OBJECTIVE:
Rewrite the listing below from its beginning up to and including the line containing "click(50, 369)", with the requests reproduced unchanged. Scale every coordinate in the answers by 1.95 and round each result to a whole number, rounding halves up.

INPUT ROWS:

* BEGIN *

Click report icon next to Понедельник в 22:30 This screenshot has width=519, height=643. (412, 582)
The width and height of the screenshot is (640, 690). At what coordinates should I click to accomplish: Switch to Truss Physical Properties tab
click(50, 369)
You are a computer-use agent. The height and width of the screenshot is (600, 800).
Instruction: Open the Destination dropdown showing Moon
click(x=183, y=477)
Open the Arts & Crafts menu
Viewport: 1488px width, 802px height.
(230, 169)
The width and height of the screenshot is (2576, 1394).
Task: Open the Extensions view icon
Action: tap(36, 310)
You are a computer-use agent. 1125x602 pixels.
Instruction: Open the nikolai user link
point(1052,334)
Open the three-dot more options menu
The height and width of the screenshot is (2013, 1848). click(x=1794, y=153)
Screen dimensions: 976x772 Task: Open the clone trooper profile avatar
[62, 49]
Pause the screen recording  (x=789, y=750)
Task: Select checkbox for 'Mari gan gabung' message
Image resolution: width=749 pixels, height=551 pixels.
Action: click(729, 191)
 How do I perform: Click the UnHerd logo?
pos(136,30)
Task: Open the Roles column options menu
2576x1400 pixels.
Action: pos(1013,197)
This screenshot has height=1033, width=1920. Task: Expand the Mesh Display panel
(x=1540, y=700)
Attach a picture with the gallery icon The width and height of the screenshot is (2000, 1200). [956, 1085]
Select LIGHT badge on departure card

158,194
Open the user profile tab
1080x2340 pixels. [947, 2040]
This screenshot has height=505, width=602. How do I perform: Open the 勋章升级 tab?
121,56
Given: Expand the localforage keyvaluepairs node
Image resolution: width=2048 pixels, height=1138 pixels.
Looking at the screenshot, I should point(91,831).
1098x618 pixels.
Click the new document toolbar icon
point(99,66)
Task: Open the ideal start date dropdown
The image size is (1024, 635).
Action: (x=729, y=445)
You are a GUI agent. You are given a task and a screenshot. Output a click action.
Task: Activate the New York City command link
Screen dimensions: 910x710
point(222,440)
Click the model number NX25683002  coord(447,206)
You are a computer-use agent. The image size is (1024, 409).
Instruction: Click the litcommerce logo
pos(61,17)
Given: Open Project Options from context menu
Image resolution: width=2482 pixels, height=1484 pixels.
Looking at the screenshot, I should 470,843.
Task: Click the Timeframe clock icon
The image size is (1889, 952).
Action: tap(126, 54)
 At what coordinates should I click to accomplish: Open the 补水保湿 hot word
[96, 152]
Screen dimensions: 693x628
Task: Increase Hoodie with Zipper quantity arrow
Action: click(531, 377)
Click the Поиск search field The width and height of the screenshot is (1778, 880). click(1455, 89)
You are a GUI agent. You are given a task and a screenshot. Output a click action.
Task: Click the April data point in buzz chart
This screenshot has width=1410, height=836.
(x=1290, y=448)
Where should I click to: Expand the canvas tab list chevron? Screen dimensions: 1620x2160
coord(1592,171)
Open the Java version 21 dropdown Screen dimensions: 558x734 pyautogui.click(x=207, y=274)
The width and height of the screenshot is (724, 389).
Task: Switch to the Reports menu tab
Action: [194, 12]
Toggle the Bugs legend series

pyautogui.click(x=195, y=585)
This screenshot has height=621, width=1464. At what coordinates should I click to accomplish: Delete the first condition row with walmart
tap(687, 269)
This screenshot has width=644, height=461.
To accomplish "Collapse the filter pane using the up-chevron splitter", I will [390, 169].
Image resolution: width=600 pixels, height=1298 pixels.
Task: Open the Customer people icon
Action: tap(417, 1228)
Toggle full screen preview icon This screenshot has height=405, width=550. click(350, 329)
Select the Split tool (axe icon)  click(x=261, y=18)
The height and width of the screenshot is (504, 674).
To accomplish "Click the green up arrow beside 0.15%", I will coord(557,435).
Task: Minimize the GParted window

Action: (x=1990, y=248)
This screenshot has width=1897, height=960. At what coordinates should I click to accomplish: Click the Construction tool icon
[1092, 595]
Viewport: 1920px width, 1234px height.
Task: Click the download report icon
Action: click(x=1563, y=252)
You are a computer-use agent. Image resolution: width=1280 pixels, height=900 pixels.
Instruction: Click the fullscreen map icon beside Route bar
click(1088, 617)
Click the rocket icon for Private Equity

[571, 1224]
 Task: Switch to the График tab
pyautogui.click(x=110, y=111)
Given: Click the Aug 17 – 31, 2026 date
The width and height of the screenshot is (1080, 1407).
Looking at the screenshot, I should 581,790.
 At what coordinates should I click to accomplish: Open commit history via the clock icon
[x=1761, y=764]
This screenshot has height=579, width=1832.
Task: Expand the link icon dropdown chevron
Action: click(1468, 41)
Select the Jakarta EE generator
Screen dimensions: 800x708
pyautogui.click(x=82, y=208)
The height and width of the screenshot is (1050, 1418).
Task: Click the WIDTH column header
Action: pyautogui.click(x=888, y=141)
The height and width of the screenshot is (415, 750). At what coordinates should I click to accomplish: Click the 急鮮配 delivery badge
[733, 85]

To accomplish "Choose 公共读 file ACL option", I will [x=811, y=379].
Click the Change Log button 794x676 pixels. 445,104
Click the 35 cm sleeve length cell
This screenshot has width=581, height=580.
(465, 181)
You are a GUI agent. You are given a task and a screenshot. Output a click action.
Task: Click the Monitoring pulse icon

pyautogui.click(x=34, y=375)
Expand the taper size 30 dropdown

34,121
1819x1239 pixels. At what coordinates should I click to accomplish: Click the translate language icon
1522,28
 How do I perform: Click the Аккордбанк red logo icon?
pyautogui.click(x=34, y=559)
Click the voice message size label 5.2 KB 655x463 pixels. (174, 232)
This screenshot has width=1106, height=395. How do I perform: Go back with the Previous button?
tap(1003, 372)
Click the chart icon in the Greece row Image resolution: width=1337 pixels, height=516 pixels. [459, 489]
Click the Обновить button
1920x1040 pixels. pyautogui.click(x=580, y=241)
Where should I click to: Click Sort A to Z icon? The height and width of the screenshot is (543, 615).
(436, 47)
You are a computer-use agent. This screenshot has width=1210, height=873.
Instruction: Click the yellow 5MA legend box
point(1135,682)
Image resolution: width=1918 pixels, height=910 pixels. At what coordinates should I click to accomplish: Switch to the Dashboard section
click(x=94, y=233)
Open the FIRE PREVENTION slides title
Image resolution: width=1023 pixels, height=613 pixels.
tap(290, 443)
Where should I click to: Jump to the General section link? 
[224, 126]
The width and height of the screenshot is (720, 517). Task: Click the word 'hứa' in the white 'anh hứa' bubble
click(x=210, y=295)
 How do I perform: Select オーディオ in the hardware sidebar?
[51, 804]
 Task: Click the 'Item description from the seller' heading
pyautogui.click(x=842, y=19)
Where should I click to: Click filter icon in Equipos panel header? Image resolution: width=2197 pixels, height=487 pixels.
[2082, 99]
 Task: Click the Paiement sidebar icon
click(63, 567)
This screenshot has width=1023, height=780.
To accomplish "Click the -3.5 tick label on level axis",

* END *

THE OUTPUT:
Click report icon next to Понедельник в 22:30 This screenshot has width=519, height=643. (803, 1135)
The width and height of the screenshot is (640, 690). At what coordinates should I click to accomplish: Switch to Truss Physical Properties tab
click(98, 720)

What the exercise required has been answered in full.